By Paul Wallis     Jan 22, 2019 in Internet
Davos - Google CFO Rachel Porat told the World Economic Forum that data is more like sunlight than oil, after France hit the company with a fine for data collection privacy issues. The metaphor doesn’t stack up in so many ways.
With the heavy scrutiny now being placed by regulators on internet privacy, particularly in the European Union, and a $57 million fine, Google’s desire to emphasize positives is understandable. The trouble is that this upbeat approach comes in context with some serious global privacy problems. Google, as the big gorilla in the playpen, is front and centre of all the issues.

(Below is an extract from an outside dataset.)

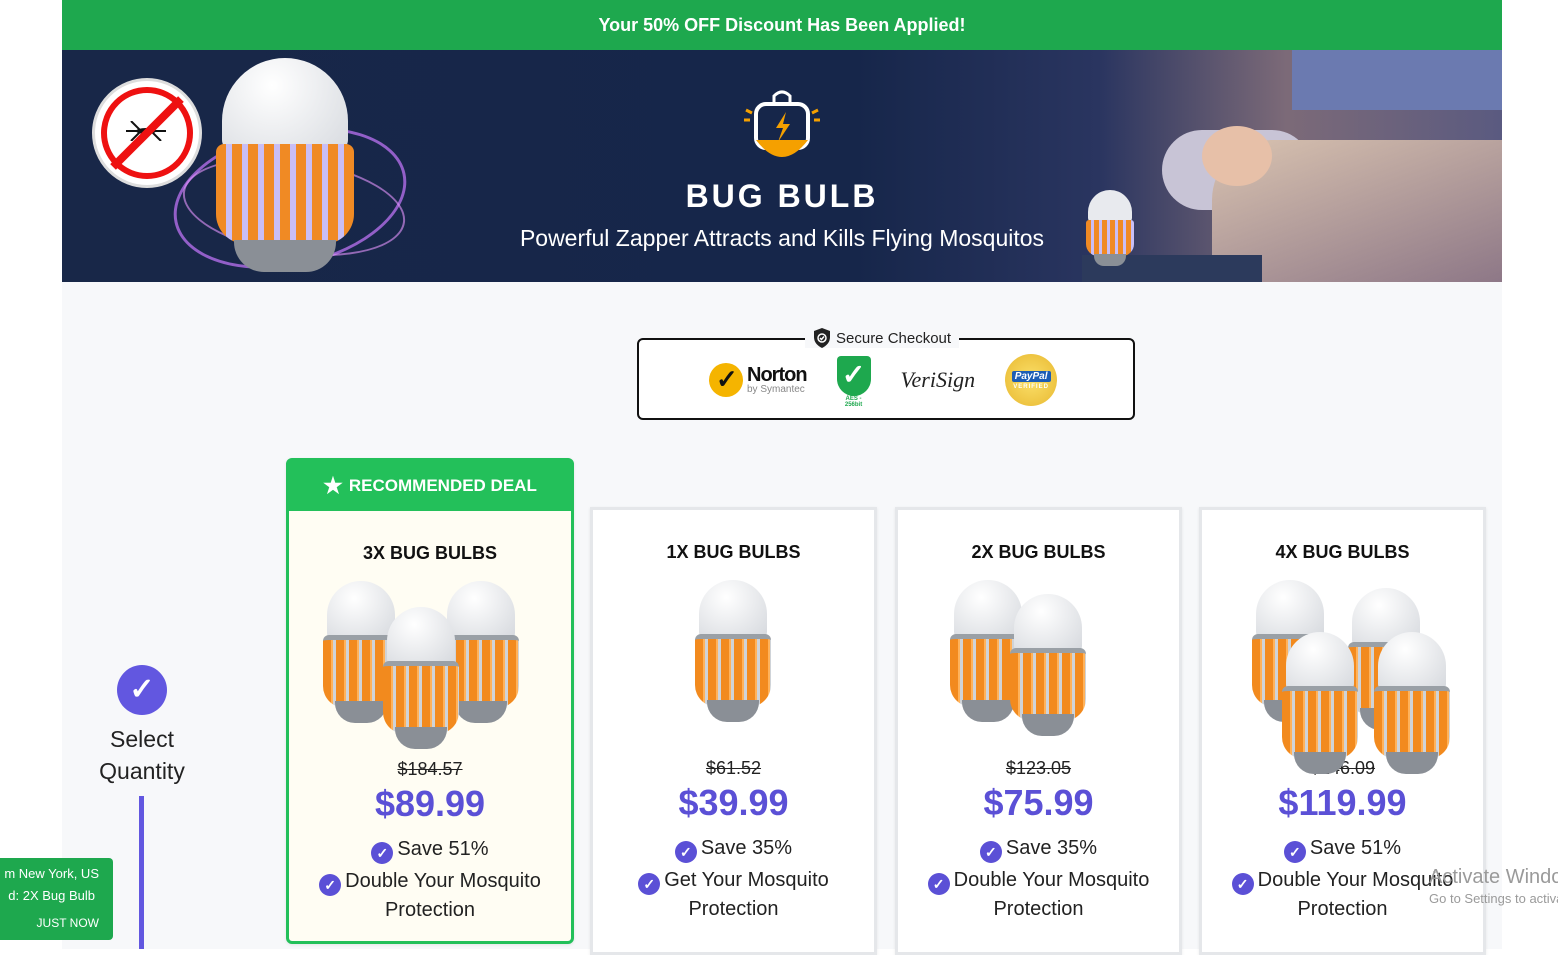 The height and width of the screenshot is (955, 1558). I want to click on recommended-deal-header: ★ RECOMMENDED DEAL, so click(430, 486).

Mixed metaphors, a user’s guide
The market news is sending too many mixed messages, and mixing metaphors aren’t helping. The “sunlight not oil” comment is based on Google’s desire to distance itself from the many negatives of the oil analogy. (Data is being touted as the new oil industry, a gigantic cash cow that everyone uses. Nothing like very unoriginal metaphors to deliver a response.) Sunlight, says Google, regenerates while being used.
OK, but:
* Sunlight also has an odd habit of casting light. In the case of data, it can cast light where people don’t want light.
Privacy, in the legal sense, is really what you want to be private and out of the glare of public or other scrutiny, as much or more than any regulatory definition. You can sue for disclosure of data which you don’t want disclosed, simply because you don’t want it disclosed.
* You can sell sunlight in the form of solar power, too. To whom that data is sold, and what that data is, isn’t particularly clear. Google isn’t the only offender, but Google is also the high profile player whose actions and legal position dictates to the market.
* The world is in the middle of a virtual cyber war, where data also translates in to currency across a huge bandwidth of possible uses, legal and illegal. The black market for data is big, and has multiple risks built in for users. Exactly how sunny the outlook is for these issues is debatable.
The consumer perspective
Sunny minded internet users are pretty hard to find when the topic is security. Far too many people have been spoofed, phished, scammed and spammed. Privacy is a very real, very important issue. The utterly useless, astonishingly smug, global internet security culture is no help, either.
People have had, and have, a lot to worry about. “Upbeat” isn’t the right spin for this market. “Practical, alert and aware” would be a much better look for Google, and the world. Honesty, and genuine efforts to help users with these issues will go a long way further than metaphors.